──────── DATA FOR ANALYSIS
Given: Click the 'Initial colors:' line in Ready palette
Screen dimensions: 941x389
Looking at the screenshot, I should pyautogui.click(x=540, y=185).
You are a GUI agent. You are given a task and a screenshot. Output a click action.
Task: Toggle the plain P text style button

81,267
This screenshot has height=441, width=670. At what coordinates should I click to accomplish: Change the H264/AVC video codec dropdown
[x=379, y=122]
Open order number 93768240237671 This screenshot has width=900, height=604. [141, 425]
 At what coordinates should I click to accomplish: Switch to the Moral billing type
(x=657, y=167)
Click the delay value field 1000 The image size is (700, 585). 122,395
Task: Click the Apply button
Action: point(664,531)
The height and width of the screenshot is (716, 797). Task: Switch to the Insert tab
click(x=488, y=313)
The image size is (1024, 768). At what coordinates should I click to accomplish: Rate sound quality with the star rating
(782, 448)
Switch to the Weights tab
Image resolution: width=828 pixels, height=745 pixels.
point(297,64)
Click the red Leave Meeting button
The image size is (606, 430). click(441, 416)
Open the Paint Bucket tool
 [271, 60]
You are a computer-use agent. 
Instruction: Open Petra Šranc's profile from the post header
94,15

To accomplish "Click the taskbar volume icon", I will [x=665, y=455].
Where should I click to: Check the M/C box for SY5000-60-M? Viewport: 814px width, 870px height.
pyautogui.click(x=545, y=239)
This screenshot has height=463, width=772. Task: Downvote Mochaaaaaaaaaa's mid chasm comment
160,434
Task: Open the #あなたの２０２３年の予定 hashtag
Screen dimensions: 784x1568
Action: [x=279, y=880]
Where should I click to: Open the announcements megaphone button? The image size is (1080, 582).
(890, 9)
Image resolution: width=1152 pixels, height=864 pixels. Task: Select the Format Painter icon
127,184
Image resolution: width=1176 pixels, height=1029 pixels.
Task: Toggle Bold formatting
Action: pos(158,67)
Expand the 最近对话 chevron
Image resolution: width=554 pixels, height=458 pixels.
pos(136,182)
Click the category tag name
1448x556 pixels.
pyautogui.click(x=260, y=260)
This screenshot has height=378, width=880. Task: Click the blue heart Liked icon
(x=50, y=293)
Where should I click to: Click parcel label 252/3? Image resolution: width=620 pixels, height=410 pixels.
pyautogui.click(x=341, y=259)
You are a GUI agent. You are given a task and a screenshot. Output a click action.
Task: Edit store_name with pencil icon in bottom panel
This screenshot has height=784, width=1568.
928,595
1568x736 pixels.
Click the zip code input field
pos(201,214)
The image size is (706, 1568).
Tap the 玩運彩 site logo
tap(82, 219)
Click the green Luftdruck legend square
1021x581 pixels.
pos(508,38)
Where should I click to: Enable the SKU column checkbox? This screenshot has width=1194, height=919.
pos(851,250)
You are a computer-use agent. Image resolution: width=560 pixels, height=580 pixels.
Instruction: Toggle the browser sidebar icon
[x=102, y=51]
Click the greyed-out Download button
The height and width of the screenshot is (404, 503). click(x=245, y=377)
────────────────
WHAT NEEDS TO BE DONE: Return only the number of lines in the listing that contain the string "agent".

WRITTEN ANSWER: 4